● Exercise aim
Set down exactly the lines below, starting at the one that contains "Viewport: 765px width, 486px height." and ending at the one that contains "The image size is (780, 466).", with both of those lines included and nothing else.

[Dataset entries]
◇ ◇ ◇ ◇ ◇ ◇ ◇

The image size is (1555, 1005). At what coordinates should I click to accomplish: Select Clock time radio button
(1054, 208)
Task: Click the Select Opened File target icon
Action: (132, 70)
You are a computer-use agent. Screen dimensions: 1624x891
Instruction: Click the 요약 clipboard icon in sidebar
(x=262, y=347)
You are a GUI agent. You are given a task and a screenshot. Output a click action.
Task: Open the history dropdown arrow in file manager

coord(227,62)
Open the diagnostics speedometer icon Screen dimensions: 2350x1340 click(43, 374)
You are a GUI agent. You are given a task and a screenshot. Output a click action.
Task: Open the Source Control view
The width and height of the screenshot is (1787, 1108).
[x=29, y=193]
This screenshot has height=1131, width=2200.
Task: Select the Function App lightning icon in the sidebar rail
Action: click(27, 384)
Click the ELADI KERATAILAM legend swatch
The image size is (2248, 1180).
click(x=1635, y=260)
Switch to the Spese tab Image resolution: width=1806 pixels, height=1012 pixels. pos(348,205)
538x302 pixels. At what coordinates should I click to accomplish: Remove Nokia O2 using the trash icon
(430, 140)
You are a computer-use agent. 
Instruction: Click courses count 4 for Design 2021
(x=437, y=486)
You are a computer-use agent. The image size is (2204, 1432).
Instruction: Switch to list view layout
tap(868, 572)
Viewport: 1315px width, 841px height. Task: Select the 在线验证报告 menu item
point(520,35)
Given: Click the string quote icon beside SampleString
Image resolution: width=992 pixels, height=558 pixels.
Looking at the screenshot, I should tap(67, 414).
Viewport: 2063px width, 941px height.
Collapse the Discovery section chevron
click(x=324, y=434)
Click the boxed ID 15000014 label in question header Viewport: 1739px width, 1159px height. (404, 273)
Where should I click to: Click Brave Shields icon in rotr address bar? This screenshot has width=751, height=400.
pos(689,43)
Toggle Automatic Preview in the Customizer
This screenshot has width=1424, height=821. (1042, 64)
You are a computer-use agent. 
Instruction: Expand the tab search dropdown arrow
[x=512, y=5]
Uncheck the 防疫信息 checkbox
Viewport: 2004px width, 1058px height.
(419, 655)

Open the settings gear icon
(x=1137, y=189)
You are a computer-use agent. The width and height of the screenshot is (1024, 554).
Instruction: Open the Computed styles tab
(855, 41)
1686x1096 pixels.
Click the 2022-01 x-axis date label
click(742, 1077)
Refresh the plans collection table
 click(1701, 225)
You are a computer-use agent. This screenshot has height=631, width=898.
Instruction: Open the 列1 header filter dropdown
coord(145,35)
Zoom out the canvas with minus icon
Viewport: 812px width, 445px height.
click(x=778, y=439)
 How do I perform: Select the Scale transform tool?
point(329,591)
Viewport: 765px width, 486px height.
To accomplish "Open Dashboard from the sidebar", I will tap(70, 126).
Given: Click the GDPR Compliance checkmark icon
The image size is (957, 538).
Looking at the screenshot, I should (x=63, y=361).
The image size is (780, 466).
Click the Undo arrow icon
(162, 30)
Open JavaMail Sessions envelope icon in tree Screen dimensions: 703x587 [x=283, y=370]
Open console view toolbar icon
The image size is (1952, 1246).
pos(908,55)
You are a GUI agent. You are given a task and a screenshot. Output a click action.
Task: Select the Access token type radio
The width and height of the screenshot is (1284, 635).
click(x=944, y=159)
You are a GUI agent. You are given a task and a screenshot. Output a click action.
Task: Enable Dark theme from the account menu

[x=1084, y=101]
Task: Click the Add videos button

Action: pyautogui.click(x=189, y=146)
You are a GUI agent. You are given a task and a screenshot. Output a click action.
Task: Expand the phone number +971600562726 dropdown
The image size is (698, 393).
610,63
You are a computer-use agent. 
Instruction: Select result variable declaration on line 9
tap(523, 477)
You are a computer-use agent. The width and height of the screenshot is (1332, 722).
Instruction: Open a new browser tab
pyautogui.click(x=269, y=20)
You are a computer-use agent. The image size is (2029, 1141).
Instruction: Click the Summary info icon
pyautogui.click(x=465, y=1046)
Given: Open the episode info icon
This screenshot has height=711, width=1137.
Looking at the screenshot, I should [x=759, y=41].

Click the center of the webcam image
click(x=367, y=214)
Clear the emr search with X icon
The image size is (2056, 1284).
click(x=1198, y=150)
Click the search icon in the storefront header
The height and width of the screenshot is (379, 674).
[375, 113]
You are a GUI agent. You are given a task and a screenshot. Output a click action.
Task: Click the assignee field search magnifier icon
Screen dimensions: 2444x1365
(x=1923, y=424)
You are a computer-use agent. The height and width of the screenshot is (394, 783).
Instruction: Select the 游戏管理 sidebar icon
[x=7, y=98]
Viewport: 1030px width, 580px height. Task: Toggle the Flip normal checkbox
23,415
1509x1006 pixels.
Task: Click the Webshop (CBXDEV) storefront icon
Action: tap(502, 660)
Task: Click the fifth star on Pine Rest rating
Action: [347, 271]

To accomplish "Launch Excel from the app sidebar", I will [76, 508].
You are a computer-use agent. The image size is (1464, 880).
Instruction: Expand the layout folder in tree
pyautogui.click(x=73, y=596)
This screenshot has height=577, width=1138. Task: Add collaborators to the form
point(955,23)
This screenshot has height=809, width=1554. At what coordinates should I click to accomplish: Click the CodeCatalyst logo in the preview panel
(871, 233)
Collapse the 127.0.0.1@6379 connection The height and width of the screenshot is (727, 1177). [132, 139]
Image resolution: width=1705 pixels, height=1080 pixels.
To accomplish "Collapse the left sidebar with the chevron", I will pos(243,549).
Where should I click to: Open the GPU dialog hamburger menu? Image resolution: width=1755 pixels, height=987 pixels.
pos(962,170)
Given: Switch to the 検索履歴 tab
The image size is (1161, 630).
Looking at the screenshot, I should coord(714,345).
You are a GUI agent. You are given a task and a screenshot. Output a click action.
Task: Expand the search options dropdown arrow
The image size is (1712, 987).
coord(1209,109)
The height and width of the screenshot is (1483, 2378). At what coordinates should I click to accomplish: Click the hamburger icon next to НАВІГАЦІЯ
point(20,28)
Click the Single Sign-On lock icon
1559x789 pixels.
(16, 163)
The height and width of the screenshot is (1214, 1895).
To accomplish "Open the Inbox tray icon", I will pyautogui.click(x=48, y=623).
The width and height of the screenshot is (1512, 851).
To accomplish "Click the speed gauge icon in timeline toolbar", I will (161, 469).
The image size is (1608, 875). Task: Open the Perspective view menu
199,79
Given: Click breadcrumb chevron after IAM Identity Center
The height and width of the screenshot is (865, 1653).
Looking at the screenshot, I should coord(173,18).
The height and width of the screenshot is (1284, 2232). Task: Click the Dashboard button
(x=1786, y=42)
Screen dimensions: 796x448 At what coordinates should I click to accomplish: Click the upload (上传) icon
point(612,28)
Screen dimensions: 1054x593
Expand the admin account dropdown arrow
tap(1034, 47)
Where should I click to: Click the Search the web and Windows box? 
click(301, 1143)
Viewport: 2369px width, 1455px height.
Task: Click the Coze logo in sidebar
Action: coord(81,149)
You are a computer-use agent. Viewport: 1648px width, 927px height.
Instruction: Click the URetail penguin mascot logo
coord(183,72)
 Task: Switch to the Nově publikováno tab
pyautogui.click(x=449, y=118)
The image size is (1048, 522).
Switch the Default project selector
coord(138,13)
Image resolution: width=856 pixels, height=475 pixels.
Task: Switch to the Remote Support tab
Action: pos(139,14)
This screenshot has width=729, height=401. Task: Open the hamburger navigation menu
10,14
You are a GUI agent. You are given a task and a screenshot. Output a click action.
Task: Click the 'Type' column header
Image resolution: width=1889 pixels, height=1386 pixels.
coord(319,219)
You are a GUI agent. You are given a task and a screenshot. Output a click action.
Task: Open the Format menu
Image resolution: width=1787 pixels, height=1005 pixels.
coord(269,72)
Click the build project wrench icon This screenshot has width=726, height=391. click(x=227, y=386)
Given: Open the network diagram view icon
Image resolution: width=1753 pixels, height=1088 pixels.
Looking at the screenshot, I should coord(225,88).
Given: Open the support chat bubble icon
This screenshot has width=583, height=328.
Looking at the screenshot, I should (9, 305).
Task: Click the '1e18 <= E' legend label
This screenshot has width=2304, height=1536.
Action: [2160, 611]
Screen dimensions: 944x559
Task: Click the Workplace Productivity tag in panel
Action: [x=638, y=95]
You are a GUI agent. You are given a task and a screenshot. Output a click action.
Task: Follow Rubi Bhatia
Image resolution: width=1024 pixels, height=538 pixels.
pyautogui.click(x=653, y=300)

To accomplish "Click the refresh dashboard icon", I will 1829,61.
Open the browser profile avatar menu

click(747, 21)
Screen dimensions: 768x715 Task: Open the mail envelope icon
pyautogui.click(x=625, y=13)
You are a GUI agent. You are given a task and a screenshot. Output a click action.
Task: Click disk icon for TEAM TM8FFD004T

◇ ◇ ◇ ◇ ◇ ◇ ◇

● Solution to the problem
Viewport: 765px width, 486px height.
To accomplish "Open Dashboard from the sidebar", I will tap(70, 126).
Given: Click the GDPR Compliance checkmark icon
The image size is (957, 538).
Looking at the screenshot, I should (x=63, y=361).
The image size is (780, 466).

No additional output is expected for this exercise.